(560f) Machine Learning-Driven Vaccine Design Against Highly Mutable Pathogens

Vaccines play a critical role in both preventing and eliminating global pandemics. This is especially true in the case of highly mutable pathogens like HIV and influenza, which present unique challenges to vaccine design. One promising strategy for designing vaccines against highly mutable pathogens is to target regions on the surfaces of the pathogenic proteins that are functionally important (e.g., receptor binding sites for adhering to/entering host cells), and thus cannot be so easily mutated by the pathogen. Antibodies that can bind to these ‘conserved’ regions on pathogenic proteins are called broadly-neutralizing antibodies, or bnAbs. BnAbs have now been isolated from people naturally infected with many different highly mutable pathogens. However, in most cases it remains unclear how to elicit these same antibodies by vaccination, in part because of the complexity of the key biological processes that occur but also because of the vast design space for rationally designing such vaccines.
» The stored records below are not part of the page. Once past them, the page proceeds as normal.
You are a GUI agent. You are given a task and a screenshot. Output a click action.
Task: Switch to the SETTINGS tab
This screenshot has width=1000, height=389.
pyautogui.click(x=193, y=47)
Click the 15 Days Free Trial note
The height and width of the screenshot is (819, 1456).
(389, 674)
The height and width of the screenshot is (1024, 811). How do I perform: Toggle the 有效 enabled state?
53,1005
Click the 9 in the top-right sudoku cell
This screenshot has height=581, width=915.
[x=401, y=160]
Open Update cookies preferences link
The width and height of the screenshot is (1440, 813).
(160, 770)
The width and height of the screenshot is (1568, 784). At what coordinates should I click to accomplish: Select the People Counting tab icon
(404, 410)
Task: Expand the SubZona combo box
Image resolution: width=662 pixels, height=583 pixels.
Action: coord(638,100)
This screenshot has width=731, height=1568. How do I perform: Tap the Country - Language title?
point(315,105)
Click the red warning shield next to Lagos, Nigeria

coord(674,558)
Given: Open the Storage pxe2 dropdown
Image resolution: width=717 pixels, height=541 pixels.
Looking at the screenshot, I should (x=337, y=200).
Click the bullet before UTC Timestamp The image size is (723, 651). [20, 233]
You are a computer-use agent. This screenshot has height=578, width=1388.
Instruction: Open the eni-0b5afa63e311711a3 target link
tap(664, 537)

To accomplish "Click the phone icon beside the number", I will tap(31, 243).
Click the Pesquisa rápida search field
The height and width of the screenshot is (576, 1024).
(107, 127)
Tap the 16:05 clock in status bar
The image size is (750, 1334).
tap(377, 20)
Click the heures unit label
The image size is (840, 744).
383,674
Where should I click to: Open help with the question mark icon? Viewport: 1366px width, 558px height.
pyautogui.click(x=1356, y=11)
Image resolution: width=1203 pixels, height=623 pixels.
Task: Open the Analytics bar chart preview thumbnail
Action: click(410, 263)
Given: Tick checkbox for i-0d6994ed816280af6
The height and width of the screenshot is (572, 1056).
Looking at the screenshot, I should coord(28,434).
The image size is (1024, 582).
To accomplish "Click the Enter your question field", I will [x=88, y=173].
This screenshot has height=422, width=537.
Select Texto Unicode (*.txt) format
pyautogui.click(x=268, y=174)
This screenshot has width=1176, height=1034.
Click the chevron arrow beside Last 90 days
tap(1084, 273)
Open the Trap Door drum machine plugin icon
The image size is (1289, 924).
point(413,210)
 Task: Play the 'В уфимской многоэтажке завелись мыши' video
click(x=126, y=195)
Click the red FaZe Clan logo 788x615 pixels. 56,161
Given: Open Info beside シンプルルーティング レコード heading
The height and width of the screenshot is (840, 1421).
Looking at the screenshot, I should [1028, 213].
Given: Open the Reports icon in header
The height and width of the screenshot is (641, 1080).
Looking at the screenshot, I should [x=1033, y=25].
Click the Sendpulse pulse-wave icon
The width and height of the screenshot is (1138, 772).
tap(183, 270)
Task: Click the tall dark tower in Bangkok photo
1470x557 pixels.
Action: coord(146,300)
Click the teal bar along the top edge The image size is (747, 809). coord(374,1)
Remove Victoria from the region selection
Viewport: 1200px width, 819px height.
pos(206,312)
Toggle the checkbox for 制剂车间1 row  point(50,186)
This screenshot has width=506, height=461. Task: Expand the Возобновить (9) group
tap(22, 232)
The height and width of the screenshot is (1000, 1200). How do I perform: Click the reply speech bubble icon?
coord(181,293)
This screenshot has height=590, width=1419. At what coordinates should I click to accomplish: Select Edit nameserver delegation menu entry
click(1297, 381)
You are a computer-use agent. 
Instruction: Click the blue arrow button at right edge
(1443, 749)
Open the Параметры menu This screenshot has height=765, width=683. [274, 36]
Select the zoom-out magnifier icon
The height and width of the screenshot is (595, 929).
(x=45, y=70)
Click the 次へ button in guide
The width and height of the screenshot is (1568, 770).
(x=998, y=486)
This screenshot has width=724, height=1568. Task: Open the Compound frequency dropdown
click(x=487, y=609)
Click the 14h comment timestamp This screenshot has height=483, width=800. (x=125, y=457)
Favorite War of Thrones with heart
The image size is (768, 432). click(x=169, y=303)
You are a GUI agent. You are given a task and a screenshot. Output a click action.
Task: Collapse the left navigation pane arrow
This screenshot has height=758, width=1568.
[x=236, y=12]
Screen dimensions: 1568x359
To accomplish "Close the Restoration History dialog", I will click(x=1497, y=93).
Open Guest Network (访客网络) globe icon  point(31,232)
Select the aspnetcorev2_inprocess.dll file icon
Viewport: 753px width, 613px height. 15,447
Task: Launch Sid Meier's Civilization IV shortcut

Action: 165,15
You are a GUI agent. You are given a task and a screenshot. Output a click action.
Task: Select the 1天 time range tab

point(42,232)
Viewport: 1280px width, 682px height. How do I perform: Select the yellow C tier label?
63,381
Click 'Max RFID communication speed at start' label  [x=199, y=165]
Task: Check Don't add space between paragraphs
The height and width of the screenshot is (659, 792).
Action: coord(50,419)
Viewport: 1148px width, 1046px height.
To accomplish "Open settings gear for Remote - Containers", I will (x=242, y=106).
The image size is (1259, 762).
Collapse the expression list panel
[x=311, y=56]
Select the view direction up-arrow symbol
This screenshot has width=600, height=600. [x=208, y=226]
Design variables include the number of immunizations to administer, the number of Ags (pathogen-like proteins) to administer in each immunization, the concentration of each Ag in each immunization, and the sequences of the Ags. This talk will discuss a novel computational/data science-driven approach to efficiently traverse this vast design space. Our approach features agent-based modeling of cell-cell interactions combined with deep reinforcement learning (DRL) to steer the evolution of antibodies into bnAbs following vaccination. Using a rewards and punishments-based system, results show that DRL is able to rapidly identify optimal vaccination protocols that maximize the formation of bnAbs against highly mutable pathogens.